*Task description*
All of the records must be given again exactly.

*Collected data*
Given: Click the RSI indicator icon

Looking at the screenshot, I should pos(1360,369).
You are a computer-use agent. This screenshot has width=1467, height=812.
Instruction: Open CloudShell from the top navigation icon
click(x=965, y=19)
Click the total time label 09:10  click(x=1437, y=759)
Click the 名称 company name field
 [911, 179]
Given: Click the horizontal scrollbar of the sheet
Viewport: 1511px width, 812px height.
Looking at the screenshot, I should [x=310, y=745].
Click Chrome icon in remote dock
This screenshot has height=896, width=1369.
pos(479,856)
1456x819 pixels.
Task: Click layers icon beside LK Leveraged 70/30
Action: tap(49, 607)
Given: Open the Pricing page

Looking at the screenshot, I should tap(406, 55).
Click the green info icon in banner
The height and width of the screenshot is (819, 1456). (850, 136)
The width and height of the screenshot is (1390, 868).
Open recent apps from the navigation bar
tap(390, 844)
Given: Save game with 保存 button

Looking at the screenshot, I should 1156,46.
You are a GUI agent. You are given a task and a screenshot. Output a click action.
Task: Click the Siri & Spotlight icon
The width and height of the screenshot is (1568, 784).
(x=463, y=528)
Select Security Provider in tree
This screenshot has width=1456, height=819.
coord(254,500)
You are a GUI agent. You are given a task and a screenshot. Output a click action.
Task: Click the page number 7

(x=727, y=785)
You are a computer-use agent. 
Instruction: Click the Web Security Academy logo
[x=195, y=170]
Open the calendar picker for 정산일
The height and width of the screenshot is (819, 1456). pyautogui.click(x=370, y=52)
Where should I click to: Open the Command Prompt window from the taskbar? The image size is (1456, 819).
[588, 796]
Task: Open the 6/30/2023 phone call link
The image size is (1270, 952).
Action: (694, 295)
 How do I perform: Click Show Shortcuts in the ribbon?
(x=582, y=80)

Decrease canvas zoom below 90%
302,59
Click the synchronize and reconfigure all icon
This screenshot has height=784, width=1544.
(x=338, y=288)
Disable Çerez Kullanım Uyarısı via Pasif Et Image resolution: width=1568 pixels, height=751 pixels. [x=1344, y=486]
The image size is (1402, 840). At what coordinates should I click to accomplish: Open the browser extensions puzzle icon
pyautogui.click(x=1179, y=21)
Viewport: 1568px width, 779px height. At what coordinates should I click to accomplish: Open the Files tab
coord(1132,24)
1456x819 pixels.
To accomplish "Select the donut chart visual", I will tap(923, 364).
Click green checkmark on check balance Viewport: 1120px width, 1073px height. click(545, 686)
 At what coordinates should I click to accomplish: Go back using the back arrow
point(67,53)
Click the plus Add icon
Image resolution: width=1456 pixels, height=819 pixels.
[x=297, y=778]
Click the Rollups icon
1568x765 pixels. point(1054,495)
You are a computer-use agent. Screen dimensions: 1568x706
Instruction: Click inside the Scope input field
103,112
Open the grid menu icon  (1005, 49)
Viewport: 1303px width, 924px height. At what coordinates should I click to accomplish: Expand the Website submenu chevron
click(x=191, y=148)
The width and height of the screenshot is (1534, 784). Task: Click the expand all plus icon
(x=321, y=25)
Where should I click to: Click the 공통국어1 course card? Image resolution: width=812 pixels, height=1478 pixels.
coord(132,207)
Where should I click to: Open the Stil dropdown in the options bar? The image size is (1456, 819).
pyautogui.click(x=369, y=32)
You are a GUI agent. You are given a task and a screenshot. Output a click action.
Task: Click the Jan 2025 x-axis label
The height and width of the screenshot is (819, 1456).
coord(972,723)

*Response area*
Given: Click the RSI indicator icon

Looking at the screenshot, I should pos(1360,369).
You are a computer-use agent. This screenshot has width=1467, height=812.
Instruction: Open CloudShell from the top navigation icon
click(x=965, y=19)
Click the total time label 09:10  click(x=1437, y=759)
Click the 名称 company name field
 [911, 179]
Given: Click the horizontal scrollbar of the sheet
Viewport: 1511px width, 812px height.
Looking at the screenshot, I should [x=310, y=745].
Click Chrome icon in remote dock
This screenshot has height=896, width=1369.
pos(479,856)
1456x819 pixels.
Task: Click layers icon beside LK Leveraged 70/30
Action: tap(49, 607)
Given: Open the Pricing page

Looking at the screenshot, I should tap(406, 55).
Click the green info icon in banner
The height and width of the screenshot is (819, 1456). (850, 136)
The width and height of the screenshot is (1390, 868).
Open recent apps from the navigation bar
tap(390, 844)
Given: Save game with 保存 button

Looking at the screenshot, I should 1156,46.
You are a GUI agent. You are given a task and a screenshot. Output a click action.
Task: Click the Siri & Spotlight icon
The width and height of the screenshot is (1568, 784).
(x=463, y=528)
Select Security Provider in tree
This screenshot has width=1456, height=819.
coord(254,500)
You are a GUI agent. You are given a task and a screenshot. Output a click action.
Task: Click the page number 7

(x=727, y=785)
You are a computer-use agent. 
Instruction: Click the Web Security Academy logo
[x=195, y=170]
Open the calendar picker for 정산일
The height and width of the screenshot is (819, 1456). pyautogui.click(x=370, y=52)
Where should I click to: Open the Command Prompt window from the taskbar? The image size is (1456, 819).
[588, 796]
Task: Open the 6/30/2023 phone call link
The image size is (1270, 952).
Action: (694, 295)
 How do I perform: Click Show Shortcuts in the ribbon?
(x=582, y=80)

Decrease canvas zoom below 90%
302,59
Click the synchronize and reconfigure all icon
This screenshot has height=784, width=1544.
(x=338, y=288)
Disable Çerez Kullanım Uyarısı via Pasif Et Image resolution: width=1568 pixels, height=751 pixels. [x=1344, y=486]
The image size is (1402, 840). At what coordinates should I click to accomplish: Open the browser extensions puzzle icon
pyautogui.click(x=1179, y=21)
Viewport: 1568px width, 779px height. At what coordinates should I click to accomplish: Open the Files tab
coord(1132,24)
1456x819 pixels.
To accomplish "Select the donut chart visual", I will tap(923, 364).
Click green checkmark on check balance Viewport: 1120px width, 1073px height. click(545, 686)
 At what coordinates should I click to accomplish: Go back using the back arrow
point(67,53)
Click the plus Add icon
Image resolution: width=1456 pixels, height=819 pixels.
[x=297, y=778]
Click the Rollups icon
1568x765 pixels. point(1054,495)
You are a computer-use agent. Screen dimensions: 1568x706
Instruction: Click inside the Scope input field
103,112
Open the grid menu icon  (1005, 49)
Viewport: 1303px width, 924px height. At what coordinates should I click to accomplish: Expand the Website submenu chevron
click(x=191, y=148)
The width and height of the screenshot is (1534, 784). Task: Click the expand all plus icon
(x=321, y=25)
Where should I click to: Click the 공통국어1 course card? Image resolution: width=812 pixels, height=1478 pixels.
coord(132,207)
Where should I click to: Open the Stil dropdown in the options bar? The image size is (1456, 819).
pyautogui.click(x=369, y=32)
You are a GUI agent. You are given a task and a screenshot. Output a click action.
Task: Click the Jan 2025 x-axis label
The height and width of the screenshot is (819, 1456).
coord(972,723)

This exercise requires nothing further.